* EXERCISE TASK
Could you put everything from the line containing "Screen dimensions: 587x450" down to the end of the records into a JSON list of strings, one per line, with blank lines skipped and the pictures left out?

**** GIVEN DATA ****

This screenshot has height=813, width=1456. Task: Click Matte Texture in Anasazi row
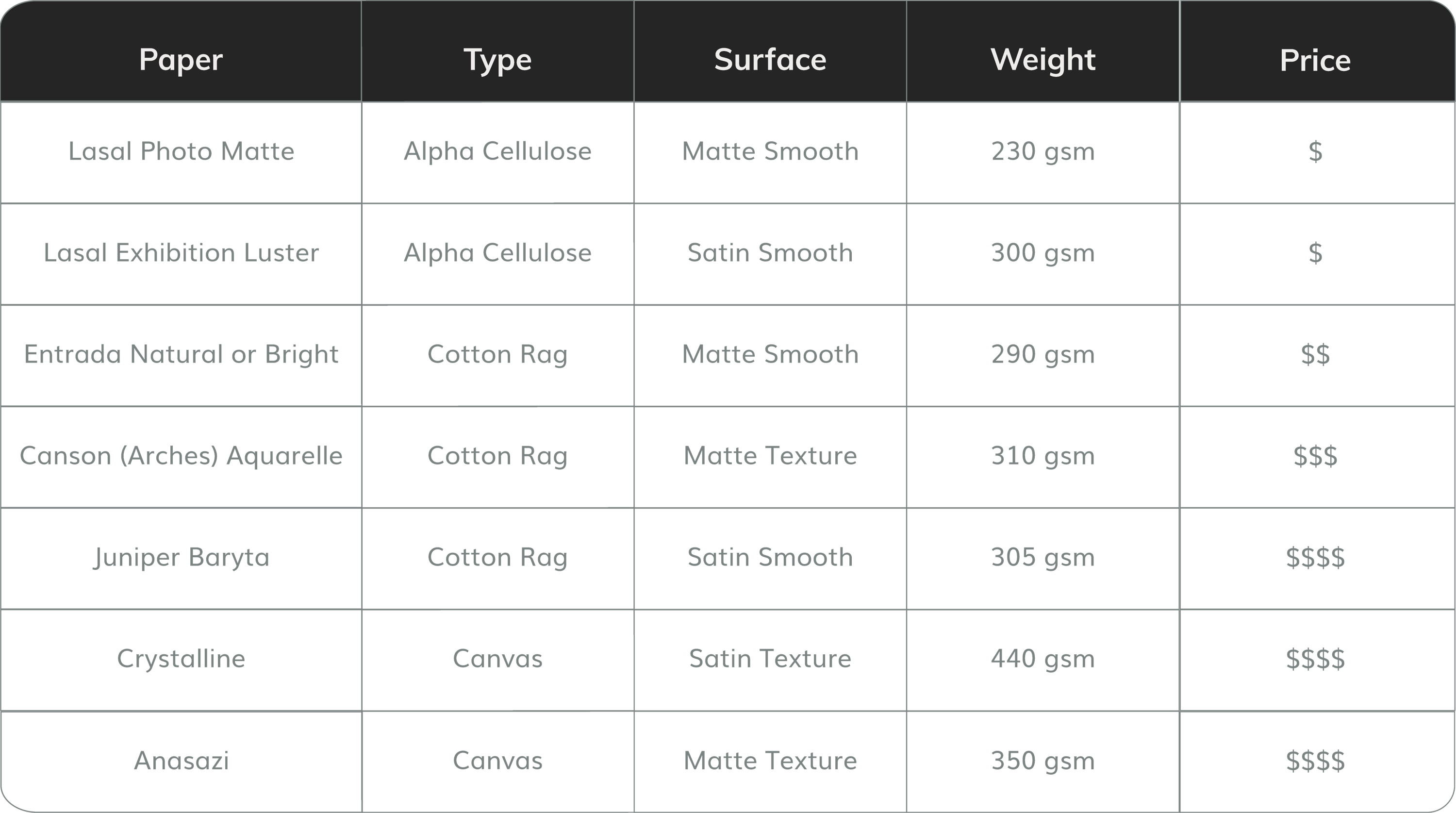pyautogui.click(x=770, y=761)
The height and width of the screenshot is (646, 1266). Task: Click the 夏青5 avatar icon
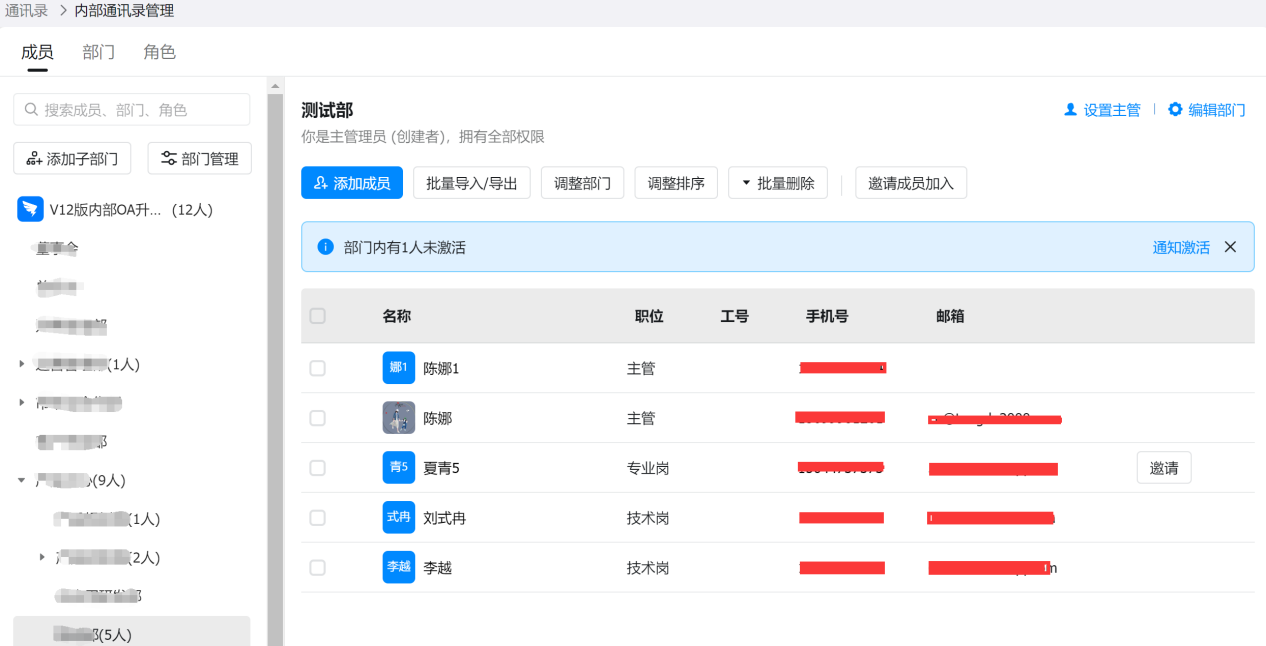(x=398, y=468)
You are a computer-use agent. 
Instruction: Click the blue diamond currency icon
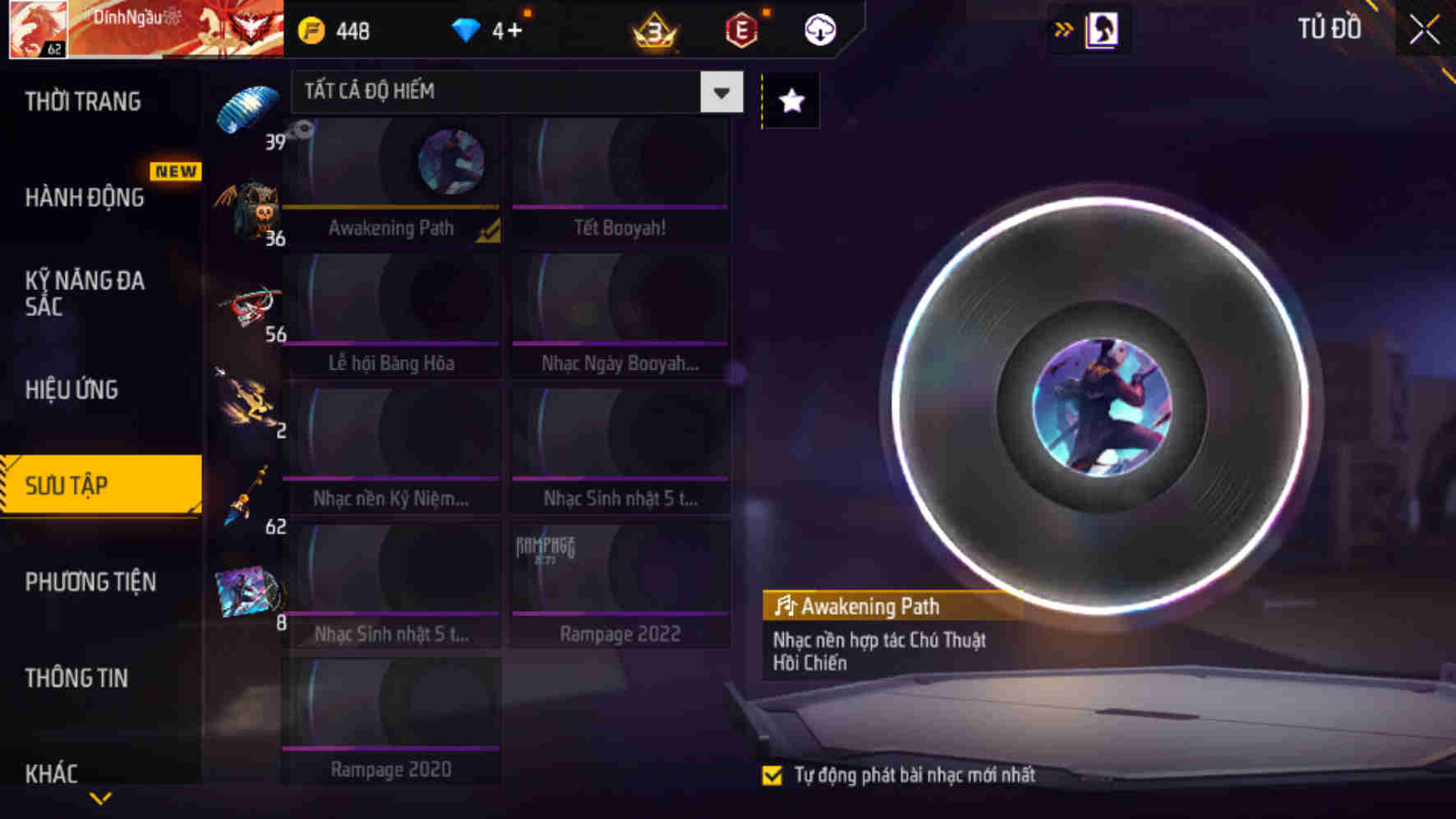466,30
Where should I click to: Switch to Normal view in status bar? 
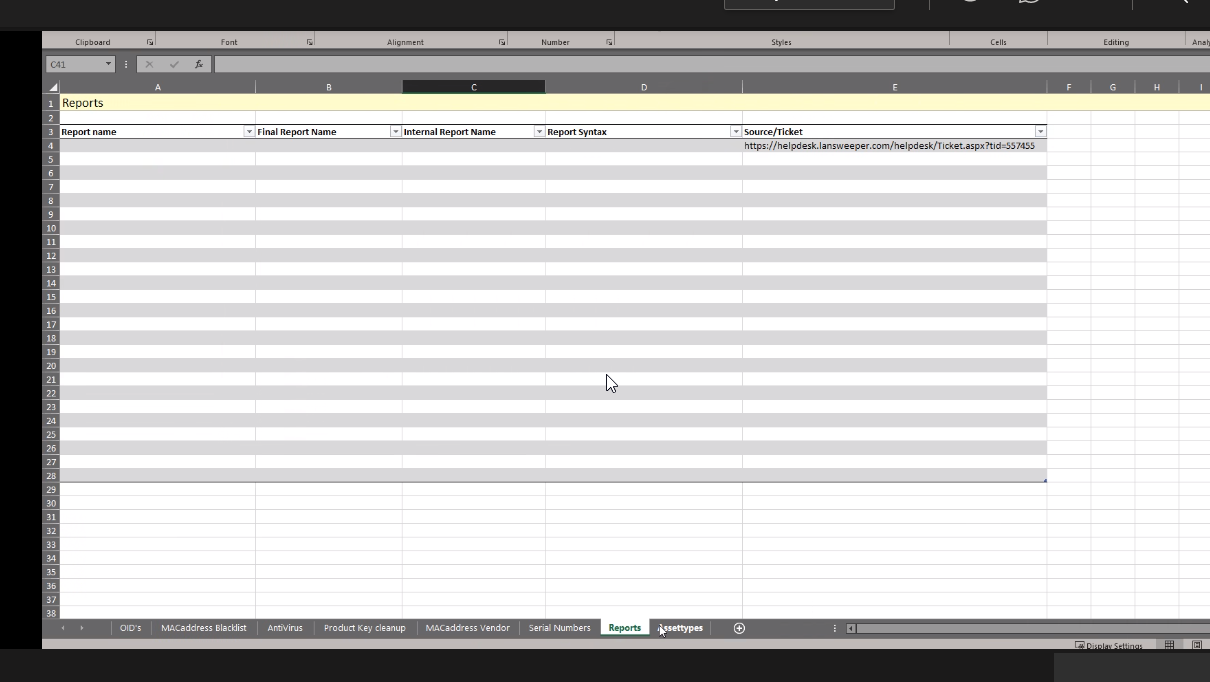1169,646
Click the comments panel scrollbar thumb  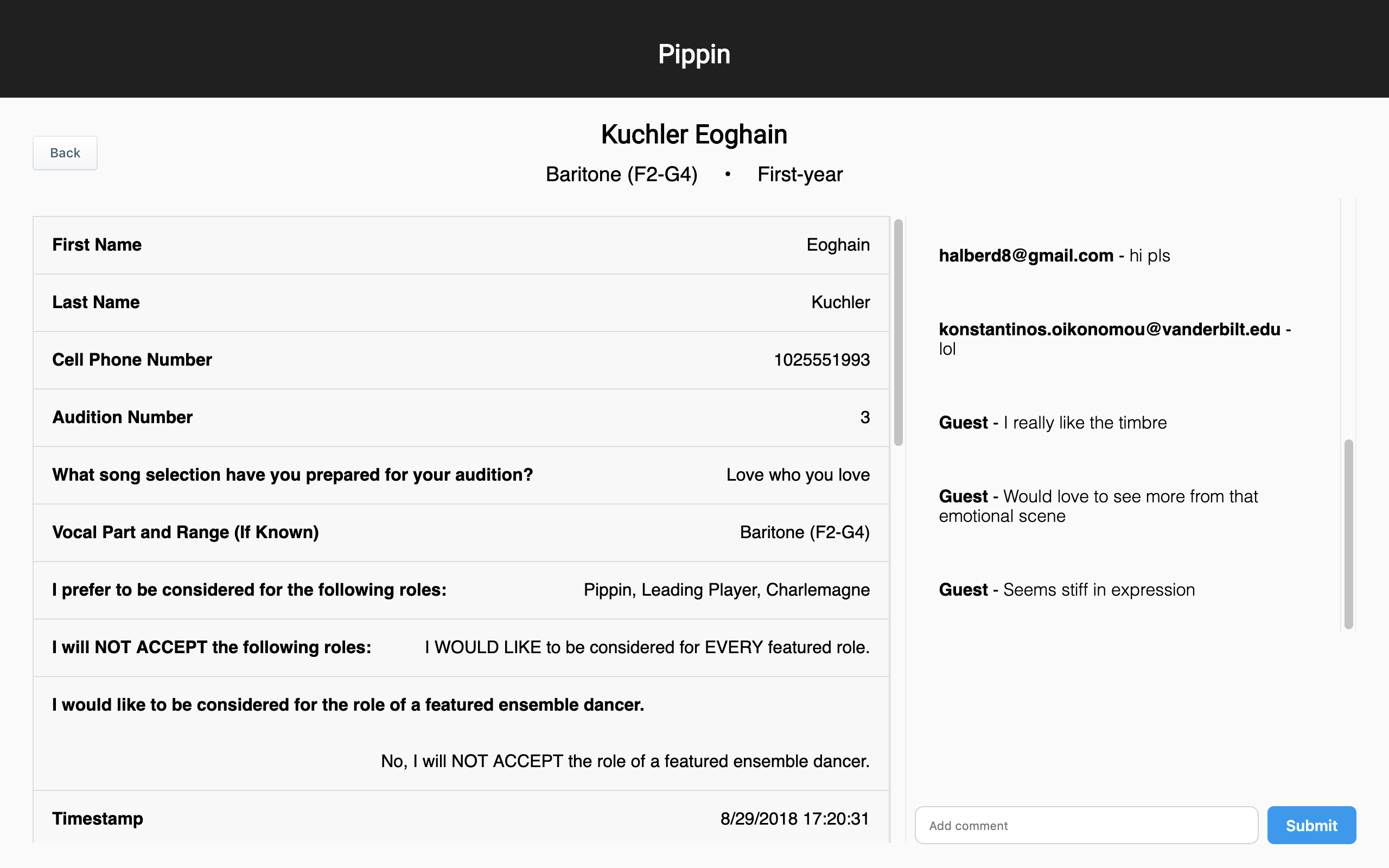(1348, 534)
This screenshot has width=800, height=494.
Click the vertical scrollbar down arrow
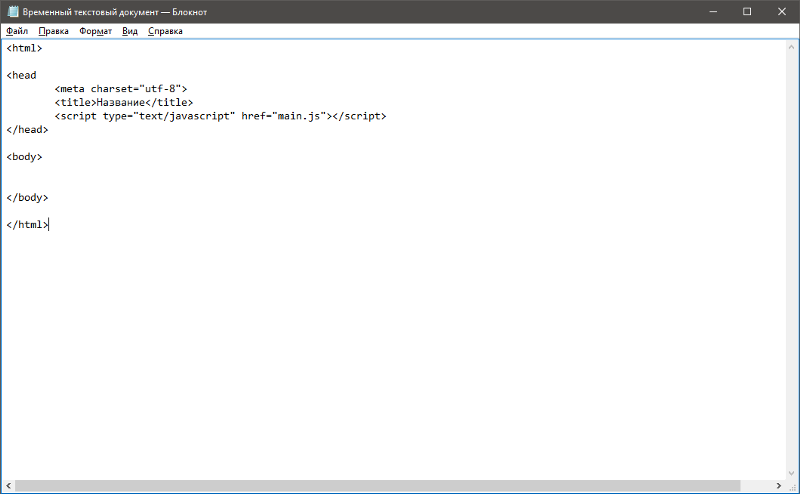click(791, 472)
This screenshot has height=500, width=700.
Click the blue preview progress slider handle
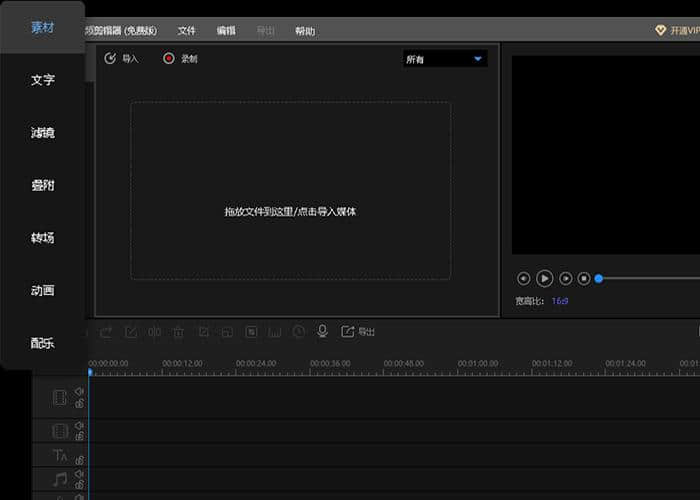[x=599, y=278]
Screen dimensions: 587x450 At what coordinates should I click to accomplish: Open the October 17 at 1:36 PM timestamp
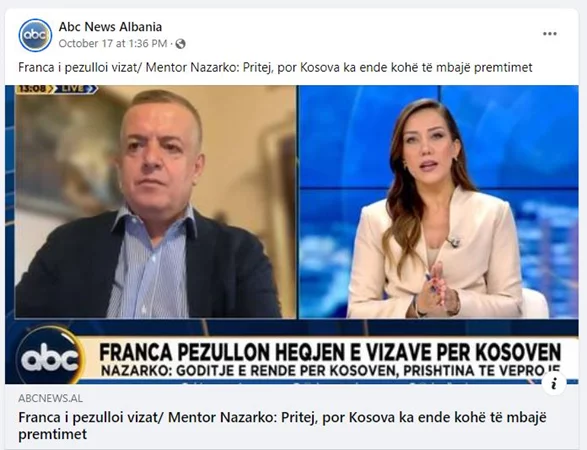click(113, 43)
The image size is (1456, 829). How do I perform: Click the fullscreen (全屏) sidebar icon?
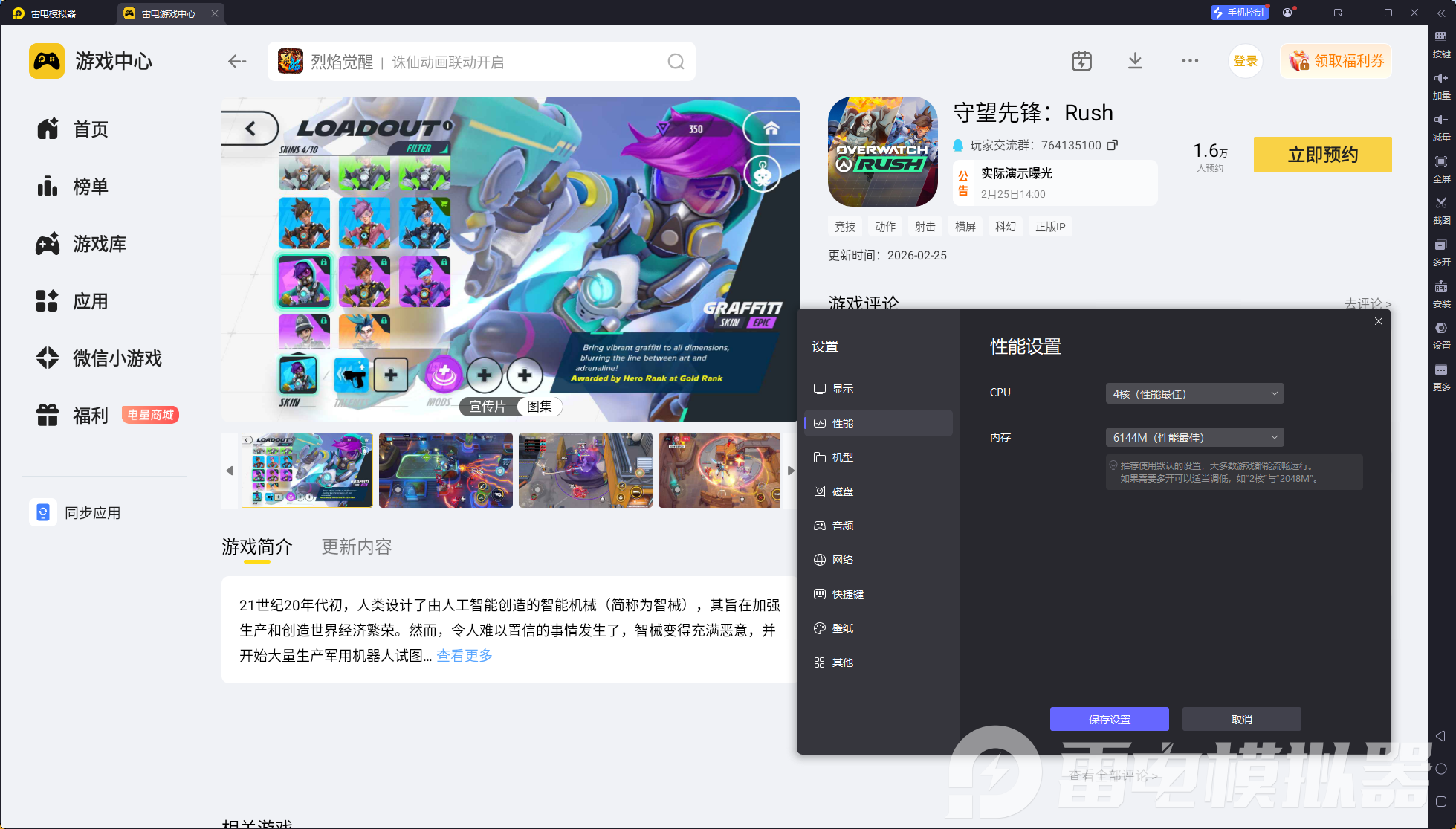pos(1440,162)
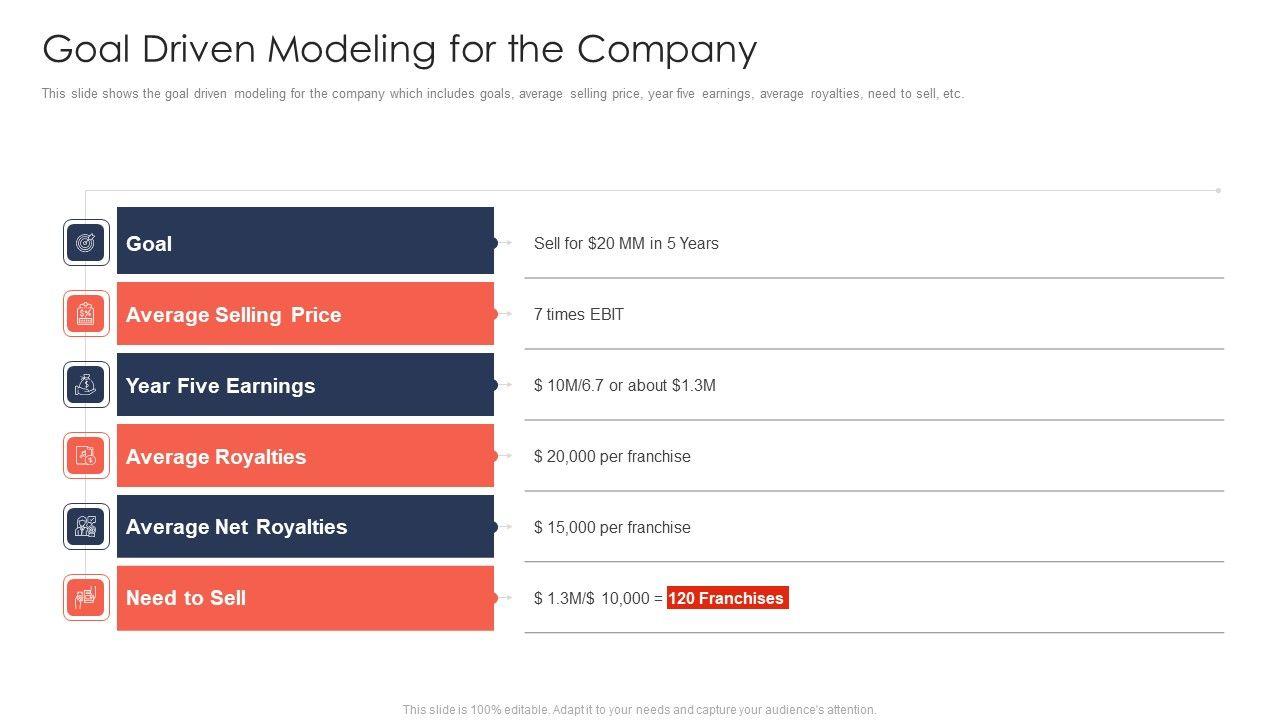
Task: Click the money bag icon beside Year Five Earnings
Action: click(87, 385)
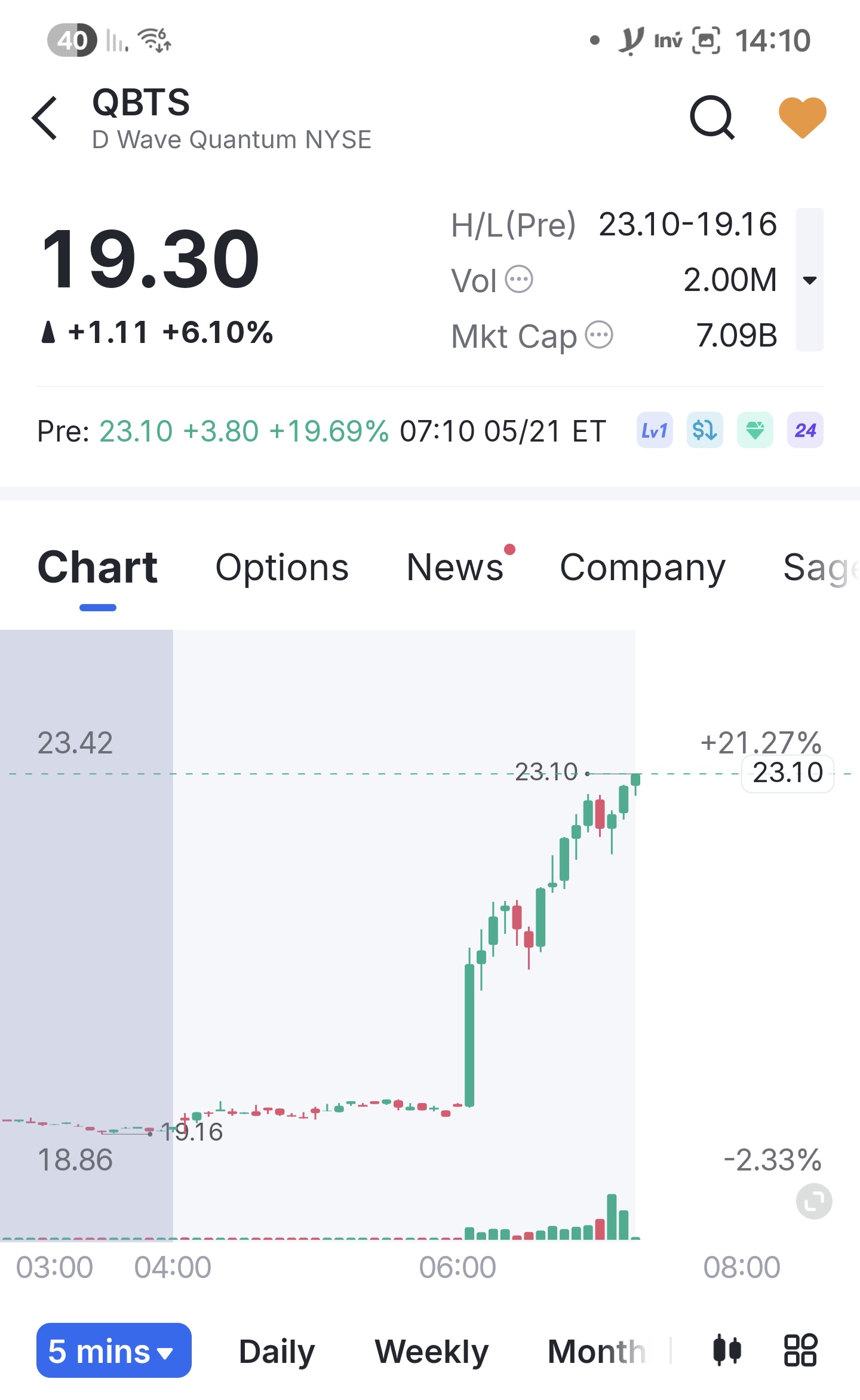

****

* EXPECTED OUTPUT
[
  "Screen dimensions: 587x450 At what coordinates should I click to accomplish: Open the October 17 at 1:36 PM timestamp",
  "click(113, 43)",
  "The image size is (1456, 829). How do I perform: Click the fullscreen (全屏) sidebar icon?",
  "pos(1440,162)",
  "Task: Click the money bag icon beside Year Five Earnings",
  "Action: click(87, 385)"
]